Theoretical study of π-complexes Ti(P)L of titanium porphyrin with ligands containing multiple bonds C-C, C-N, and N-N

Abstract

The structural parameters, energies, and spectroscopic characteristics of singlet and triplet titanium porphyrin π-complexes Ti(P)(π-L) (P = C20H12N4) with the axial ligands L = C2H2, C2H4, N2H2, HCN, C6H6, N2, and C60 coordinated to the Ti atom through C-C, C-N, and N-N multiple bonds have been calculated by the density functional theory B3LYP method. The changes in the calculated properties of the π-complexes as compared with the properties of the isolated (uncoordinated) Ti(P) and L molecules have been examined.
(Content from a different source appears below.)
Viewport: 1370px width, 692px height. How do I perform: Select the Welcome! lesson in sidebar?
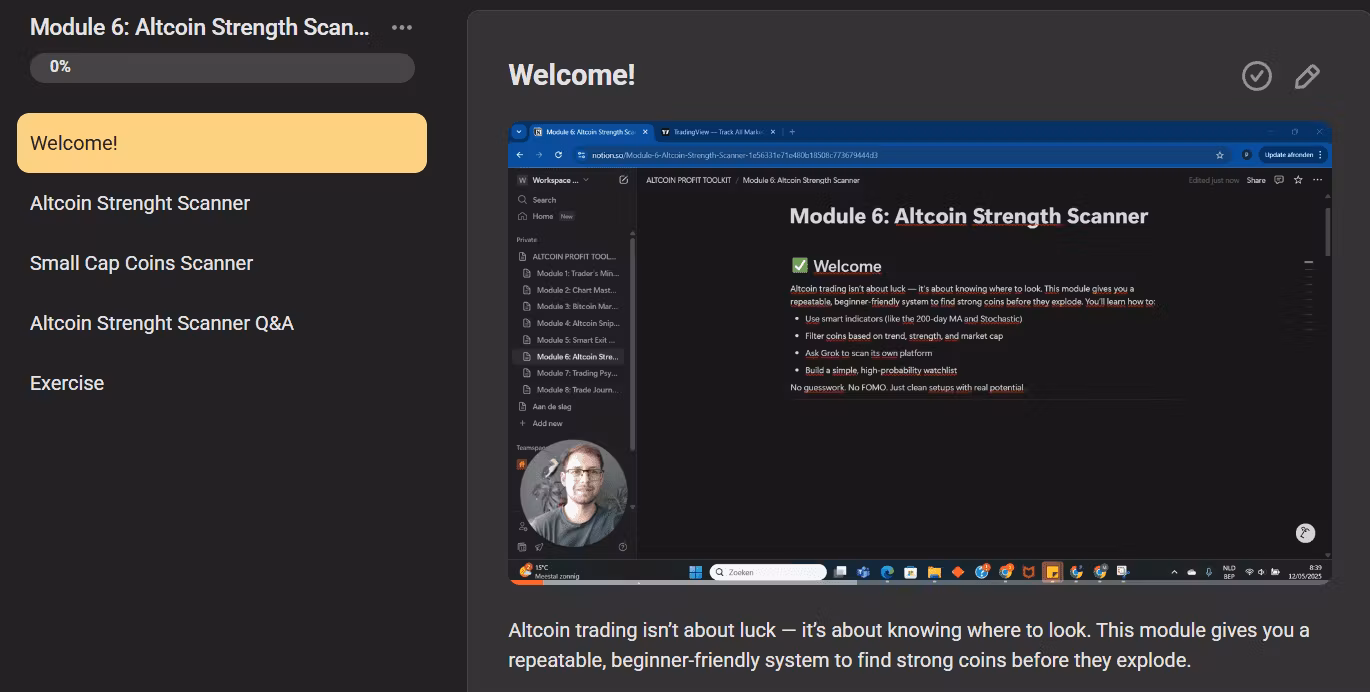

The activation of multiple bonds on coordination to the titanium atom is manifested in (i) their sharp weakening and elongation by 0.10–0.20 A or more, (ii) a long-wavelength shift of their stretching modes by 300-500 cm-1 or more, (iii) considerable electron density transfer from the porphyrin ring (P ring) to the ligand and the corresponding ligand distortion and polarization, (iv) a strong displacement (0.5-6 A) of the Ti atom from the P ring plane toward the π-ligand and the dome distortion of the P ring. For the Ti(P)(π-L) systems, the addition of the second axial π-ligand to form six-coordinate ππ-complexes is not typical. In the Ti(P)(π-L)2 with identical ligands, the Ti atom is strongly displaced out of the P ring plane toward one of the ligands and the second ligand is repulsed from the P ring and actually removed from the metal coordination sphere. In the Ti(P)(π-L) (π-L’) complexes with different ligands, according to the relative strength of the Ti–L and Ti-L’ bonds, which decreases in the series N2H2 > C2H2 > HCN > C60 > C2H4 > C6H6 > N2, the weaker ligand is forced out by the stronger ligand (acetylene is pushed out of the coordination sphere by diimine; ethylene, by acetylene and fullerene; fullerene, by hydrogen cyanide; etc.). In mixed πσ-complexes Ti(P)(π-L)(CO) in the singlet state, acetylene pushes out the CO group; conversely, in the triplet state, acetylene is pushed out by carbonyl. There is a trend in the behavior of the activation effects along the series of the above ligands and with a change in the electronic state multiplicity of the complexes.